JP Sears to the rescue.........(again)

https://youtu.be/j67O34fMlHQ

Slim

Not Alone

Thanks. Made note of this to listen to at another time.

marta1234

Thank you Slim for the video, I just watched it and hit me to the core. I have so much shame, and throughout the video I could picture it as a young kid (of myself). For me, shame is entangled with my fear that has followed me throughout my whole life. The video was very insightful.

Marian82


mojay

thank you for posting, Slim. Really like this video. I really identified when he was talking about becoming shame and becoming the poison. I have felt like poison for so long and never really connected it to my shame. Looking forward to browsing more of his videos

Taylor27

 :hug: Thank you for sharing this video

lohmannd

I just found this post, and feel that the video completely resonated with me.  Many thanks for posting this,

Papa Coco

Great video Slim. Thanks for sharing it.

I especially like his "A fish doesn't know it's swimming in water" analogy. I recently complained to my long-time therapist that I feel like I'm getting worse instead of better. He then reminded me that I used to be so dissociated that I thought our hour sessions were being cut short to five minutes and that he would have to make me sit with a glass of water for ten minutes "waking back up" before letting me drive my car home. It turns out that now that I'm not dissociated 24/7 anymore, NOW I know what it feels like to be dissociated versus not dissociated. (Frozen vs thawed).
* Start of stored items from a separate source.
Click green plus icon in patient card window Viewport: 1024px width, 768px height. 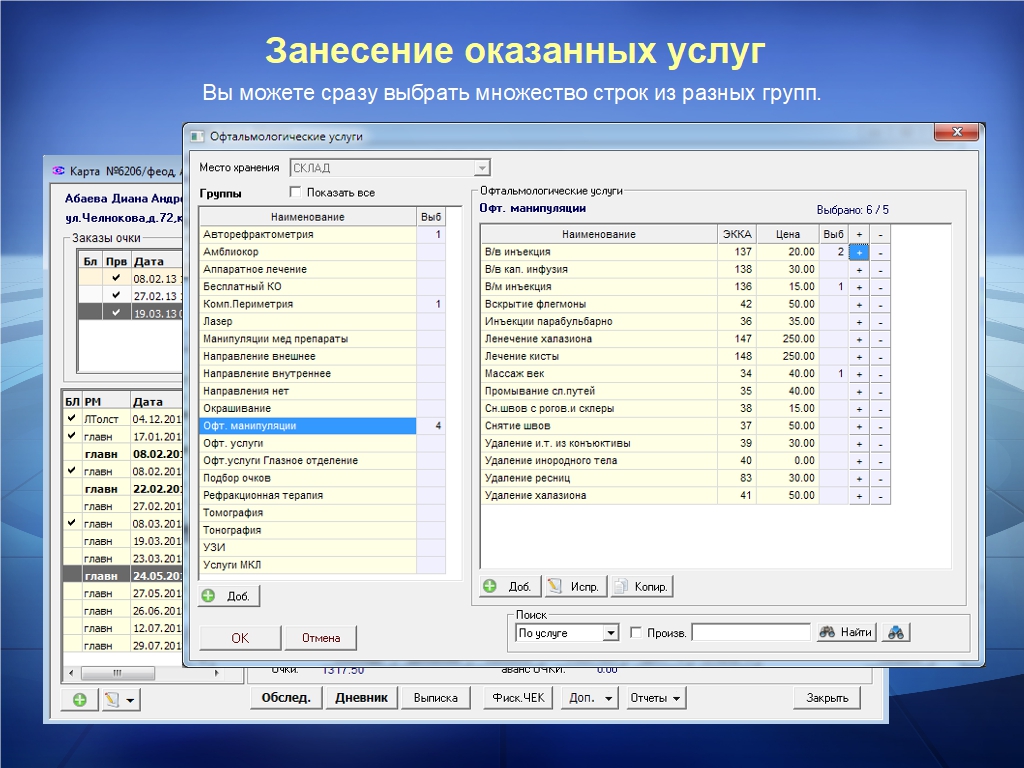tap(79, 700)
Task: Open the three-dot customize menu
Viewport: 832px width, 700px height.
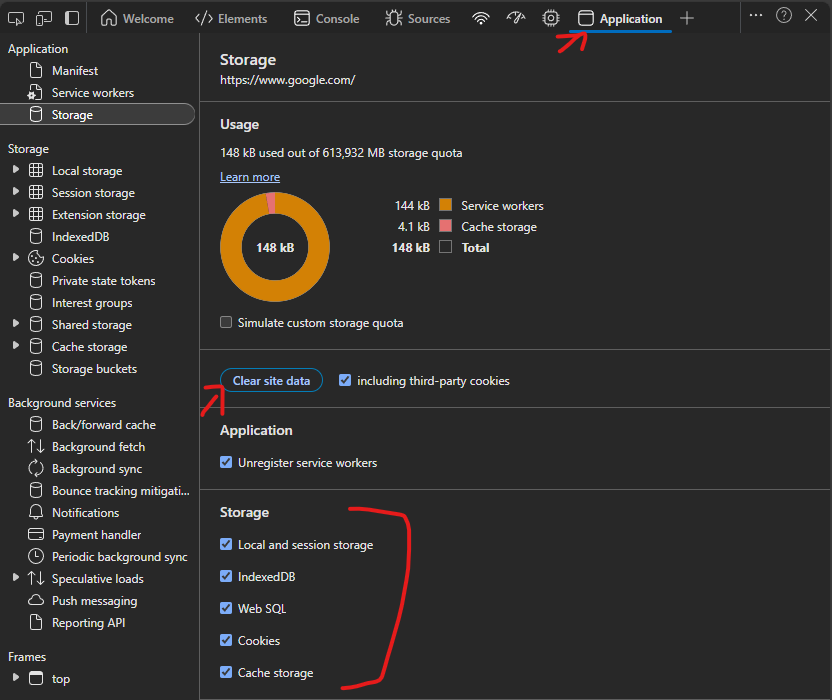Action: [756, 16]
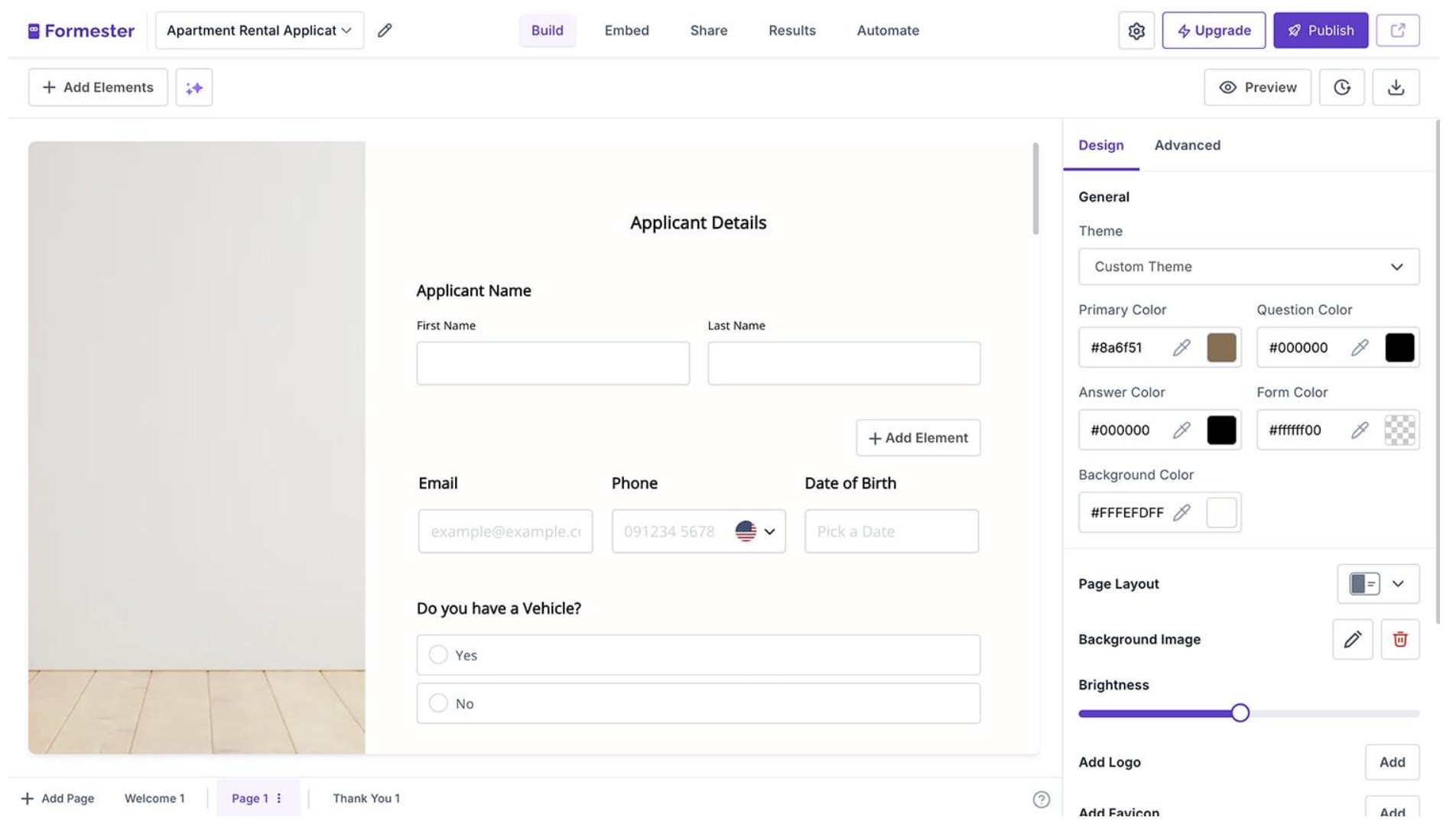Screen dimensions: 1456x824
Task: Click the download icon in toolbar
Action: click(1396, 88)
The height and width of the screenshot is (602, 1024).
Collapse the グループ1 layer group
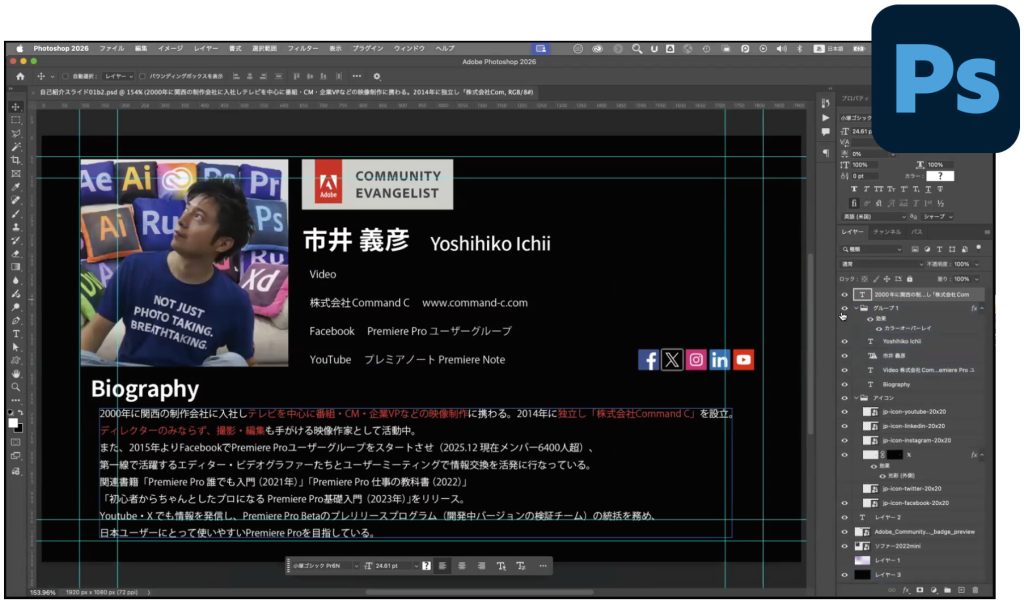coord(855,309)
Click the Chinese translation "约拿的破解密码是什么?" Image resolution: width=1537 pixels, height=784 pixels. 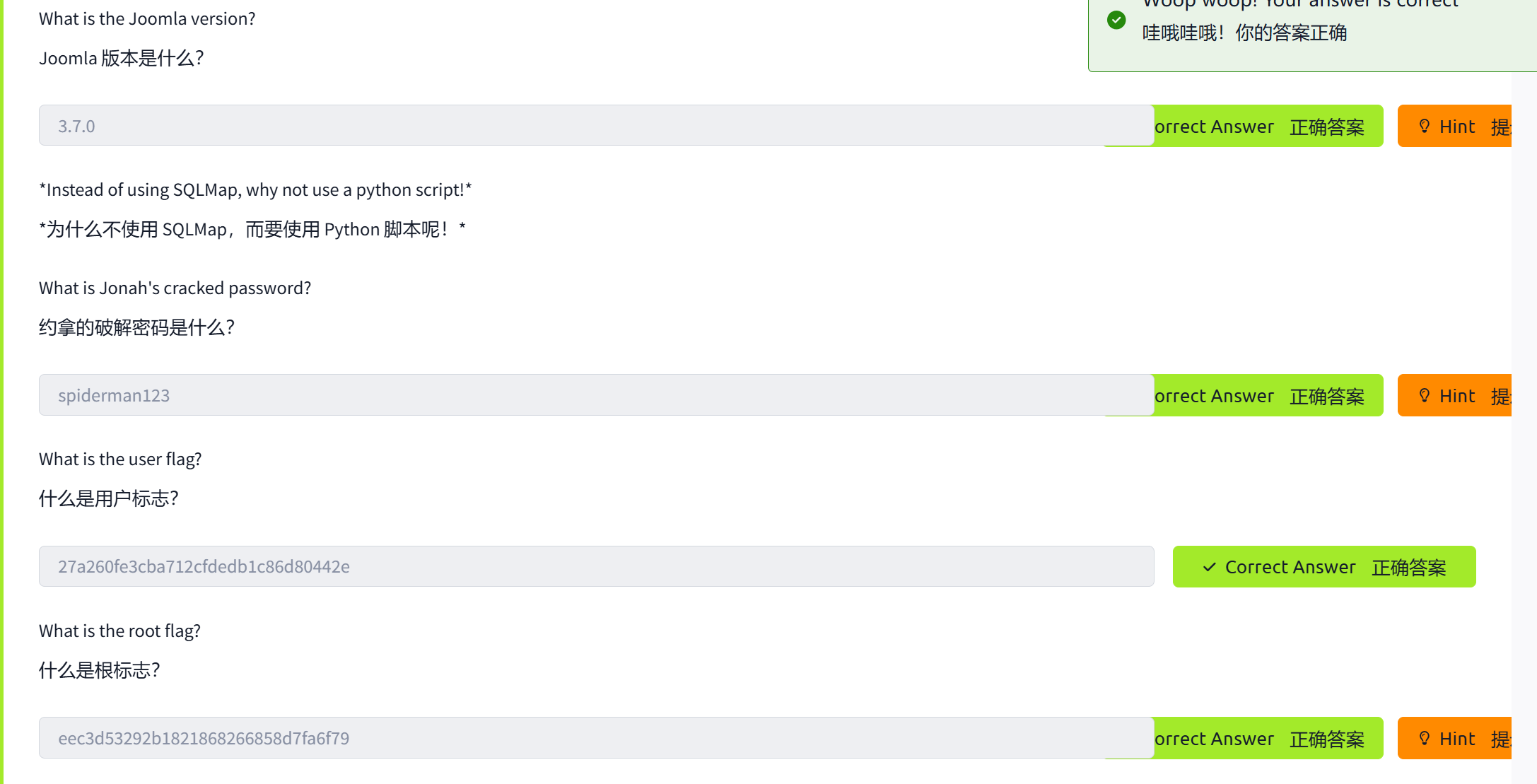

Now that I know how good it feels to be unfrozen for most of the day, NOW I feel the difference. I'm not living in the pain constantly anymore, so now I know how it feels to go in and out of it. So while I THINK I'm feeling worse than before, I'm actually feeling better, but now I know the difference.

Dante

Thanks for that, Papa Coco.  I hadn't thought of it that way.  I'm feeling worse, but the fact that I'm feeling at all means I'm feeling better.  Dissociation to me means watching a movie vs. actually seeing, and most of the time, I'm just watching a movie.  But more and more, I'm catching snippets of seeing.  They only last a minute or so, and then I try hard to get them back, but they don't come on their own.  But just to be able to see is awesome.

I'm thawing.  Thanks for that visual.